RNA wird für einen Northern-Blot durch Agaroseplatten-Gelelektrophorese unter vollständig denaturierenden Bedingungen unter Verwendung von Formaldehyd (T. Maniatis et al., Molecular Cloning, Cold Spring Harbor Press, (1982), 202-203) oder 10 mM Methylquecksilber (CH&sub3;HgOH) (J. M. Bailey et al., Anal. Biochem. 70 (1976), 75- 85, und P. B. Shegal et al., Nature 288 (1980), 95-97) als Denaturierungsmittel fraktioniert. Für Methylquecksilbergele werden 1,5% Gele durch Schmelzen der Agarose in Laufpuffer (100 mM Borsäure, 6 mM Natriumborat, 10 mM Natriumsulfat und 1 mM EDTA, pH 8,2), Abkühlen auf 60ºC und Zugabe von 1/100 Volumen von 1 M CH&sub3;HgOH hergestellt. Die RNA wird in 0,5 · Laufpuffer gelöst und durch Inkubation in 10 mM Methylquecksilber 10 Minuten bei Raumtemperatur denaturiert. Glycerin (20%) und Bromphenolblau (0,05%) werden zum Laden der Proben zugesetzt. Die Proben werden bei 500 bis 600 Volt/Std. bei Rezirkulation des Puffers einer Elektrophorese unterzogen. Nach der Elektrophorese wird das Gel 40 Minuten in 10 mM 2-Mercaptoethanol gewaschen, um das Methylquecksilber zu enttoxifizieren, und Northern-Blots werden durch Transfer der RNA vom Gel auf ein Membranfilter hergestellt.

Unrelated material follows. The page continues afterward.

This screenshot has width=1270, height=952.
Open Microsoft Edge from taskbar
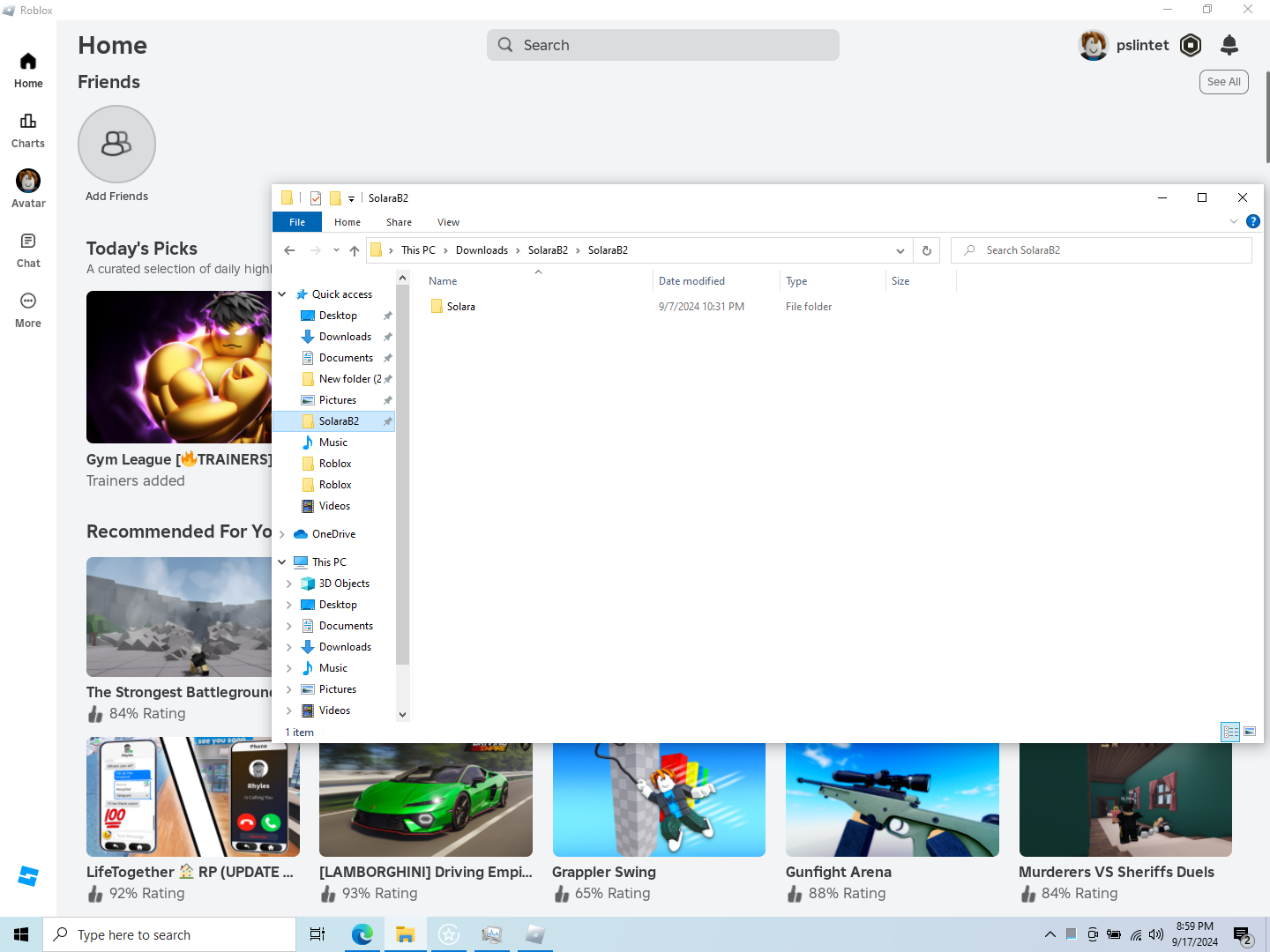tap(362, 934)
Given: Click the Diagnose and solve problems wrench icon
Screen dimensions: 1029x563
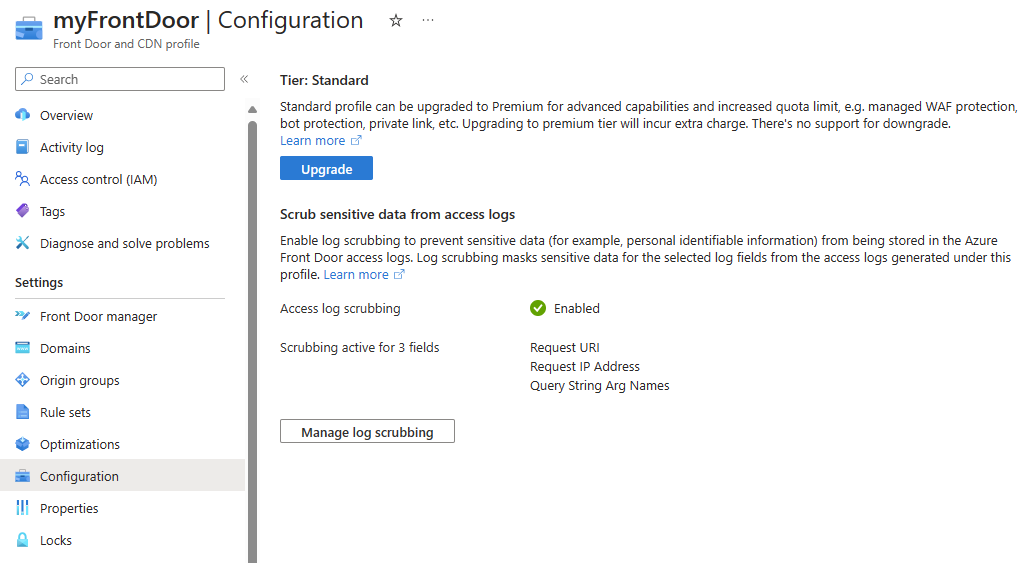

cDNA- oder Genombanken werden unter Verwendung des Kolonie- oder Plaque-Hybridisierungsverfahrens abgesucht. Bakterienkolonien oder die Phagenplaques werden auf Nitrocellulosefilterpapierduplikate (S&S-Typ BA-85) transferiert. Die Plaques oder Kolonien werden lysiert und die DNA an das Filter durch sequentielle Behandlung 5 Minuten mit 500 mM NaOH und 1,5 M NaCl fixiert. Die Filter werden zweimal 5 Minuten jedesmal mit 5 · Standard-Kochsalzcitrat (SSC) gewaschen, an der Luft getrocknet und 2 Stunden bei 80ºC gebacken.
Die Gele für Northern-Blot oder die Duplikatfilter für die cDNA- oder Genomabsuche werden bei 25º bis 42ºC 6 bis 8 Stunden mit 10 ml pro Filter an DNA- Hybridisierungspuffer ohne Sonde (0 bis 50% Formamid, 5 bis 6 · SSC, pH 7,0, 5 · Denhardt's-Lösung (Polyvinylpyrrolidin, plus Ficoll und Rinderserumalbumin; 1 · = jeweils 0,02%), 20 bis 50 mM Natriumphosphatpuffer bei einem pH-Wert von 7,0, 0,2% Natriumdodecylsulfat (SDS), 20 ug/ml poly U (bei einer Absuche von cDNA) und 50 ug/ml denaturierte Lachssperma-DNA) vorhybridisiert. Die Proben werden anschließend durch Inkubation bei einer geeigneten Temperatur etwa 24 bis 36 Stunden unter Verwendung des die Kinase behandelte Sonde (für Oligomere) enthaltenden Hybridisierungspuffers hybridisiert. Sonden für längere cDNA oder Genomfragmente wurden durch Nicktranslation oder Primerextension markiert.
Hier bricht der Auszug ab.